Probabilistic Numerical Methods¶

Function names and signatures of PN methods attempt to replicate numpy or scipy naming conventions. For example

probsolve_ivp(...) (scipy: solve_ivp(...))
problinsolve(...) (scipy: linalg.solve(...))

Methods with “Bayesian” in the name come with the prefix bayes, e.g. bayesquad; Bayesian quadrature, BayesFilter; Bayesian filter, BayesSmoother; Bayesian smoother.

Printable Representations¶

The way an object is represented in the console or printed is defined by the following functions:

repr(obj) is defined by obj.__repr__() and should return a developer-friendly representation of obj. If possible, this should be code that can recreate obj.
str(obj) is defined by obj.__str__() and should return a user-friendly representation of obj. If no .__str__() method is implemented, Python will fall back to the .__repr__() method.

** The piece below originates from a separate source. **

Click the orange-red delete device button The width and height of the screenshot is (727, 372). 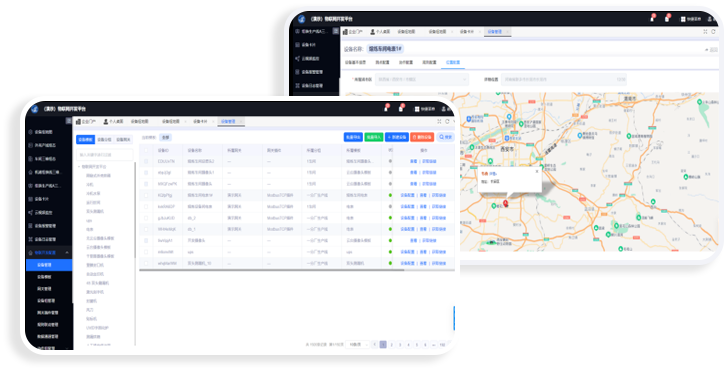[x=422, y=137]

As an example consider numpy‘s array representation

array([[1, 0],
       [0, 1]])

versus its output of str.

[[1 0]
 [0 1]]

Notational Conventions¶

Stick to the first few letters for abbreviations if they are sufficiently descriptive:

cov: covariance
fun: function
mat: matrix
vec: vector
arr: array; wherever applicable, specify vec or mat

Further conventions are

unit2unit: convert between types or units, e.g. mat2arr: convert matrix to array or s2ms: convert seconds to milliseconds. Can also be used for simple adapter methods, along the lines of filt2odefilt.
proj: projection (if required: projmat, projvec, projlinop, …)
precon: preconditioner
driftmat: drift-matrix, forcevec: force-vector, dispmat dispersion-matrix, dynamicsmat dynamics-matrix, diffmat diffusion-matrix, plus the respective driftmatfun, driftfun, dispmatfun, etc.
inv*: for inverse of a matrix; e.g. invprecond, invcovmat, …
optional arguments via **kwargs, e.g.: fun(t, x, **kwargs)
msg: message, e.g. for issuing raising and warnings (errmsg, warnmsg)
rv: random variable; if concatenated with e.g. init, abbreviate to initrv (initial random variable)
data: data (don’t abbreviate that one)
functions/methods that do something from time t0 to time t1 with step size h use the signature (start, stop, step, **kwargs) or any corresponding subset of that. This is in line with np.arange for instance. Use it like (start=t0, stop=t1, step=h, **kwargs).
jacob: Jacobian, if necessary use jacobfun. Hessians are hess, respectively hessfun.
param(s): parameter(s). If abbreviations are necessary (e.g. in inline-function definition, use par(s)).
Indices via idx (either idx1, idx2, … or idx, jdx, kdx) and not via i, j, k. The former is more readable (and follows PEP8); the latter may collide with the built-in imaginary constant j=sqrt(-1).
A function maps from its domain to its range. The range of a random variable is the domain of its distribution.

Errors and Warnings¶

Stick to the built-in python exceptions (TypeError, NotImplementedError, …)
If dunder method is not implemented for a type, return NotImplemented
Warnings via warnings.warn(). See https://docs.python.org/2/library/warnings.html or https://docs.python.org/2/library/exceptions.html#exceptions.Warning.
Recall the difference between TypeError and ValueError
- TypeError Passing arguments of the wrong type (e.g. passing a list when an int is expected) should result in a TypeError. Example: float(['5 ']) since a list cannot be converted to float.
- ValueError: Raised when a built-in operation or function receives an argument that has the right type but an inappropriate value. Example: The float function can take a string, i.e. float('5'), but float('string') fails since 'string' is a non-convertible string.

Package Structure¶

Modules and Folders¶

low (shortened lower caps) for modules/folders in the namespace, e.g. probnum.linalg.linops
lower for modules/folders not in the namespace, e.g. probnum/linalg/linearsolvers. Rule of thumb: the more low-level the module is, the longer (more descriptive) the file name can be, because the chances that access is provided through higher-level namespaces are rather high.

Interfaces to PN methods should be in a separate module, while their implementation (in classes) is in the same folder in other files.

Documentation¶

All documentation is written in American English. Every publicly visible class or function must have a docstring. Do not use extensive documentation as a clutch for spaghetti code – divide and conquer instead!